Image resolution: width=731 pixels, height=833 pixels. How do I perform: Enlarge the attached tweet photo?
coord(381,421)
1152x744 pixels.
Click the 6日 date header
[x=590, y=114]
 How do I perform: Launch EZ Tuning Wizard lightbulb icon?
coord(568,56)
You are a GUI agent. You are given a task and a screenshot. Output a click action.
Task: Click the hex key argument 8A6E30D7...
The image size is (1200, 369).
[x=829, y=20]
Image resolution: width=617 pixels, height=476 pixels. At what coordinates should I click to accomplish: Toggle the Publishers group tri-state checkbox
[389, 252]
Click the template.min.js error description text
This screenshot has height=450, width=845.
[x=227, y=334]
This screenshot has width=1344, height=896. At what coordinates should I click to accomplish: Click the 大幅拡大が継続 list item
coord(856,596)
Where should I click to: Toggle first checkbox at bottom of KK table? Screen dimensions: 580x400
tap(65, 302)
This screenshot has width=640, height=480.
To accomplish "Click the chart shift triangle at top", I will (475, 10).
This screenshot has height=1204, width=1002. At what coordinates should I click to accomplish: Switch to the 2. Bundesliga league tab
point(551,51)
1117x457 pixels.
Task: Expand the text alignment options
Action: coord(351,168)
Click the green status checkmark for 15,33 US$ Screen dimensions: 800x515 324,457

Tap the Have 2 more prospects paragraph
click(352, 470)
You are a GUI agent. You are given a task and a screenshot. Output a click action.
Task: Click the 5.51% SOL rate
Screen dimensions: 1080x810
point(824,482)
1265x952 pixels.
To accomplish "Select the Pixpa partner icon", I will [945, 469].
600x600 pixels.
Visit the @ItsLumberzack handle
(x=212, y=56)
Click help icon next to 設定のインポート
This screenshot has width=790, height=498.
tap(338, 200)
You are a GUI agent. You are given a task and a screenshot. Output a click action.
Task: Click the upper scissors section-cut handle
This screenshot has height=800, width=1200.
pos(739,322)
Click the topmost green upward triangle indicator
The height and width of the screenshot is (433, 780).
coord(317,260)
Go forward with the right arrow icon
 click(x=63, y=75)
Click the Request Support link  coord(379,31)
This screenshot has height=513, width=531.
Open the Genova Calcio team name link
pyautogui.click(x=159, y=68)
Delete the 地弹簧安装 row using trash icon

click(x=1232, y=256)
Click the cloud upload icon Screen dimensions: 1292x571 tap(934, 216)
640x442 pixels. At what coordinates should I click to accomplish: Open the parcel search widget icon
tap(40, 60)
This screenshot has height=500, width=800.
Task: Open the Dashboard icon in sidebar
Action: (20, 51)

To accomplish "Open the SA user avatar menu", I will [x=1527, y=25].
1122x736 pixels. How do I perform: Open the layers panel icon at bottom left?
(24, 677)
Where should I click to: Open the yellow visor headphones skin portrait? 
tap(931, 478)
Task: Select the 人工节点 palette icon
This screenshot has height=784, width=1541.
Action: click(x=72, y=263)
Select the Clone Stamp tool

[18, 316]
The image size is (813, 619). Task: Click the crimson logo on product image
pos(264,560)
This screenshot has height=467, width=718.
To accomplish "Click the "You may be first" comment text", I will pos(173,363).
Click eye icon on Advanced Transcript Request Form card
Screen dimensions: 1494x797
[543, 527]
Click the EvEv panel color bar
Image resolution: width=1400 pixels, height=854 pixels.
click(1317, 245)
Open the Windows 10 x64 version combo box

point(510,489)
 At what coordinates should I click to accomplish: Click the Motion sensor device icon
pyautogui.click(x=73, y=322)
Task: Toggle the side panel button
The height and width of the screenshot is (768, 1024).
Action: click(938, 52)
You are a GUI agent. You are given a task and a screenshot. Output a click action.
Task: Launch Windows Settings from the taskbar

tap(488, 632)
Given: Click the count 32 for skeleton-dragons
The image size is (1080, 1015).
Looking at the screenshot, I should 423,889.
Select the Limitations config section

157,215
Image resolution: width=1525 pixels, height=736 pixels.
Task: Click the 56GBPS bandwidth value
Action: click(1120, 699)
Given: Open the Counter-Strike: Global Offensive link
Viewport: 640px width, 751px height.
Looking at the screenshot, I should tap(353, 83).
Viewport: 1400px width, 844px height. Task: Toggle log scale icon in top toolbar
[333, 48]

| INSTRUCTIONS FOR THE TASK |
Please copy exactly the lines from the one that contains "The height and width of the screenshot is (768, 1024)." up to and including the final line of the listing above.

| REPLY TO THE TASK |
The height and width of the screenshot is (768, 1024).
Action: click(938, 52)
You are a GUI agent. You are given a task and a screenshot. Output a click action.
Task: Launch Windows Settings from the taskbar

tap(488, 632)
Given: Click the count 32 for skeleton-dragons
The image size is (1080, 1015).
Looking at the screenshot, I should 423,889.
Select the Limitations config section

157,215
Image resolution: width=1525 pixels, height=736 pixels.
Task: Click the 56GBPS bandwidth value
Action: click(1120, 699)
Given: Open the Counter-Strike: Global Offensive link
Viewport: 640px width, 751px height.
Looking at the screenshot, I should tap(353, 83).
Viewport: 1400px width, 844px height. Task: Toggle log scale icon in top toolbar
[333, 48]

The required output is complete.